The transfer of cytotoxic effector cells reduces the risk of relapse after allogeneic BMT. Two murine leukemia cell lines, A20 (B lymphocytic) and WEHI-3 (myelomonocytic), were used to investigate antileukemic effector mechanisms operating independently from graft-versus-host disease (GVHD). Different results were obtained with the two leukemia models. After injection of A20 cells, the majority of Balb/c recipients treated with syngeneic BMT died due to leukemia relapse (89%). The transplantation of MHC-matched DBA marrow resulted in chronic GvHD but did not reduce the risk of relapse (86%). Grafting of MHC-mismatched (but GvH-nonreactive) marrow cells from (C57xBalb)F1 hybrids, however, led to a significantly lower relapse rate (47%, p < 0.05).

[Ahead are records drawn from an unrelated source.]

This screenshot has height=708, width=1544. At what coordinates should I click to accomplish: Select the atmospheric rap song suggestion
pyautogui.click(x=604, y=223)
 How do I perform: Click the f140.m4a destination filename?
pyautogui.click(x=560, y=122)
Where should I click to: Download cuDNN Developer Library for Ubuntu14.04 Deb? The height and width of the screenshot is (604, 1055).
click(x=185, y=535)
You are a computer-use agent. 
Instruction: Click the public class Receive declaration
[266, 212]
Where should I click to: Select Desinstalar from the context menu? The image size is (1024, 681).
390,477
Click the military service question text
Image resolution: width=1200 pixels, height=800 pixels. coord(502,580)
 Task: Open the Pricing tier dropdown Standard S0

In vitro testing revealed that F1 cells but not Balb/c or DBA cells exert NK cell activity against A20. The elimination of NK 1.1-positive cells from the graft reduced the antileukemic activity of (C57xBalb)F1 marrow against A20 in vivo. After injection of WEHI-3 leukemia cells, syngeneic BMT cured most of the recipients (62%) and transplantation of (C57xBalb)F1 marrow provided no additional benefit. In contrast to unmanipulated Balb/c and (C57xBalb)F1 cells, which showed no NK activity against WEHI-3 in vitro, IL-2 treated effector cells were highly cytotoxic. Transfer of IL-2 preincubated grafts significantly decreased the relapse rate of WEHI-3 (19 vs. 38%) after syngeneic and allogeneic BMT. Our data indicate that GvL activity can be separated from GvHD. In our murine model, GvL activity appears to depend more on the donors NK/LAK cell activity than on the presence or absence of GvHD.